Extracted text START
But IT leaders in education know they need to consider the impact of the number and types of required devices to power remote learning too. Computers, laptops and printers all invariably have their own environmental footprint and as such, could contribute to rising levels of electronic waste around the world. According to The rising tide of e-waste study, nearly all of the 600 global enterprises surveyed (97%) had to purchase new laptops to accommodate the shift to remote working during the pandemic.
Global laptop shipments in 2021 are set to reach a record-breaking 236-million units to accommodate remote work and education. And our own study found that nearly two thirds of IT leaders in education will increase their IT budgets this year. Given the longevity of these developments, these trends have to be examined in more detail.
Does a global surge of interest in laptops and other portable devices, for example, mean that truly hybrid learning is bad for the environment? Not necessarily. While the current consumption of electronic materials is seen as ‘unsustainable’ by some experts, schools and universities investing in electronic devices to power their employees and students could look at moving away from a linear model and towards a circular economy in electronics, by improving the life-cycle environmental performance of products.
For a sustainable, circular economy in the IT industry, reducing e-waste, and using schemes such as reusing, recycling and asset recovery have never been so important.
A sustainable hybrid option for education
The first way to alleviate e-waste is with good IT support. This ensures that purchased devices last for as long as possible, and that the technology operates smoothly. Away from the physical classroom or educational facility, remote IT support can provide both students and teachers with on-demand support so that IT teams can access devices to remotely perform activities including general maintenance updates to resolving more complex technical issues.
The benefits of IT support are numerous: from regularly monitoring systems for malicious software to ensuring security software is running properly and the systems are working efficiently. With over half (58%) of educational organisations already prioritising remote support technologies for staff, it is no surprise that investment in appropriate support is growing.
Extracted text END
◆ The task
Could you quote, word for word, the stretch of the passage on e-waste in education from "Global laptop shipments" through "performance of products."?
Data segment START
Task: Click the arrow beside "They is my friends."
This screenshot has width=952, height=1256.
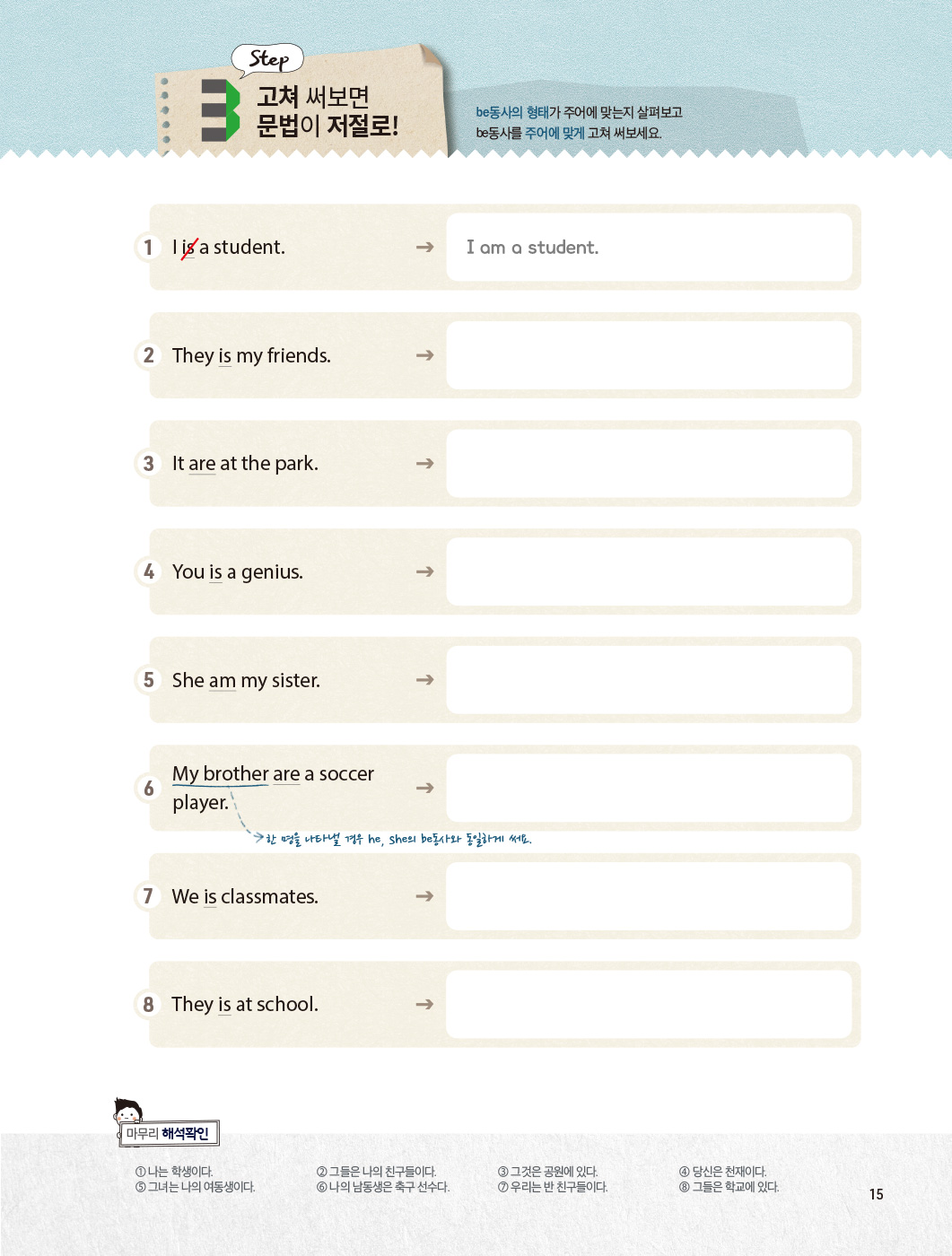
Data segment END
◆ Solution
Global laptop shipments in 2021 are set to reach a record-breaking 236-million units to accommodate remote work and education. And our own study found that nearly two thirds of IT leaders in education will increase their IT budgets this year. Given the longevity of these developments, these trends have to be examined in more detail.
Does a global surge of interest in laptops and other portable devices, for example, mean that truly hybrid learning is bad for the environment? Not necessarily. While the current consumption of electronic materials is seen as ‘unsustainable’ by some experts, schools and universities investing in electronic devices to power their employees and students could look at moving away from a linear model and towards a circular economy in electronics, by improving the life-cycle environmental performance of products.